Look, it's 2015, and we really don't relish writing a story about why two parents can't be considered parents. Frankly, it's absurd. It boggles the mind even to have to ask such questions, but we're not the ones calling the shots. Paxton is. And if Paxton believes the law states that the Jorgesons are not automatically afforded the right to an accurate birth certificate, then his office's flacks need to be told how to articulate that to the public. Their job, in part, is to explain to the public why the Attorney General does stuff — and if that stuff is based on an interpretation of the Texas Family Code, then his office's flacks need to have those portions of the Code at the ready. If that stuff is based on bull-headed bigotry, then his office's flacks should be prepared to say just that.
Meanwhile, Pittman tells us, "Leigh and Robin brought their newest son home from the hospital today, but as things stand right now, Leigh is only the legal parent of their first son (by virtue of the adoption in 2013) and is not currently a legal parent of their second son, despite the fact that he was conceived using her genetic material and Texas now must recognize Leigh and Robin's marriage. If something were to happen to Robin, Leigh would not be guaranteed to be appointed as their youngest son's guardian or conservator, even though he is her genetic child. And as things stand, Leigh will need to get a court order to be a legal parent of her own genetic offspring."
Pittman's co-counsel at Lambda Legal sent a letter to the federal judge presiding over Wednesday's contempt hearing, asking for the opportunity to address the court regarding the Jorgesons' situation.
All of this because two parents simply requested to be legally recognized as such, and were refused for reasons that are still unclear. Sounds pretty contemptuous to us.
Update, August 11: U.S. District Court Judge Orlando Garcia issued an order Aug. 10 stating that he "held a telephonic status conference" with the parties involved in the James H. Stone-Hoskins death certificate issue, for which Paxton was to appear in court Aug. 12. The order states that Paxton advised Garcia that the "Department of State Health Services is working diligently to finalize policies that should prevent the recurrence of these issues in the future."
The Aug. 12 hearing was rescheduled for Sept.10, which would "allow the parties to continue their efforts toward a global resolution of the issues that [Stone-Hoskins] and others have reportedly encountered." A more detailed order will be released "within the next two days."
Pittman is cautiously optimistic.
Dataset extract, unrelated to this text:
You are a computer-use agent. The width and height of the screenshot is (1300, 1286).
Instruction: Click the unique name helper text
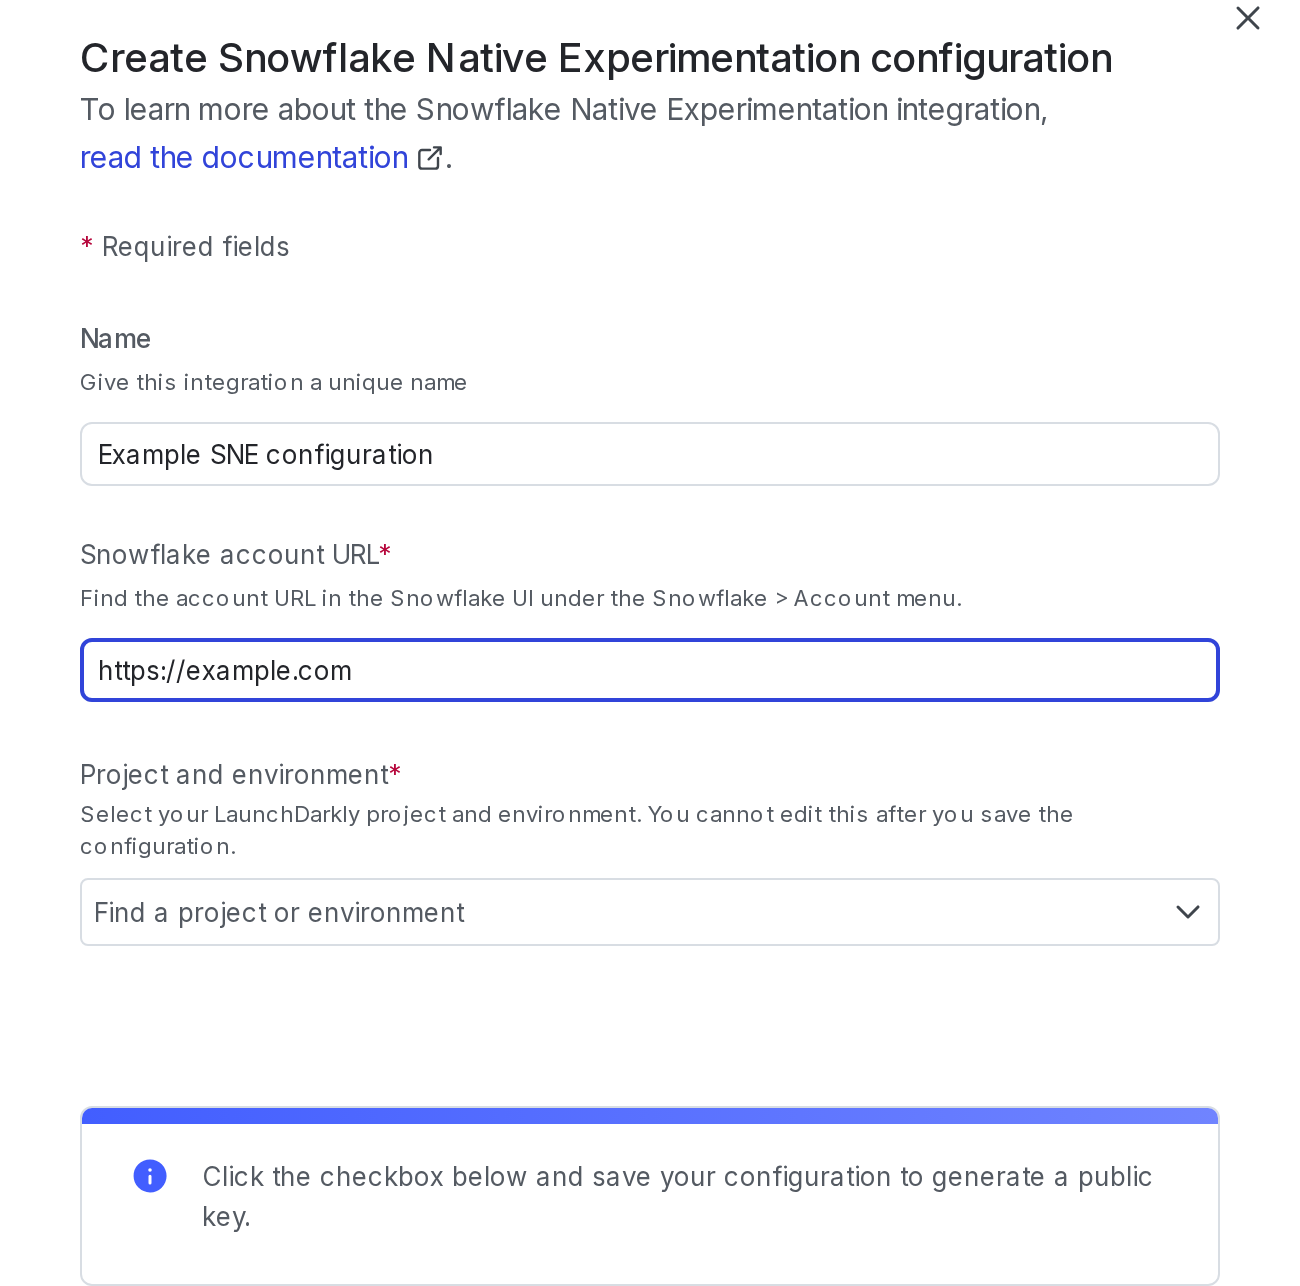pyautogui.click(x=273, y=382)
He told us via email that, "Due in large part to Leigh and Robin Jorgeson refusing to take 'no' for an answer when they were denied accurate birth certificates for their children, the State has indicated that it will be changing its policies for all similarly situated couples....The Attorney General's office has indicated that they will release draft guidelines to outline the process for the DSHS to issue accurate birth and death records, and the attorneys for the parties will have a chance to review the guidelines."
He added: "If the guidelines accurately reflect an adherence to state and federal law, the issue will be settled and all same-sex couples will have access to accurate records without the need to bring a Federal lawsuit. If the guidelines do not accurately reflect the legal realities, the State can still be held in contempt. While the issue is still unsettled as of this writing, it does appear that the very real prospect of a contempt finding has forced the State to recognize that same-sex couples are entitled to the same rights of any other couple under state and federal law."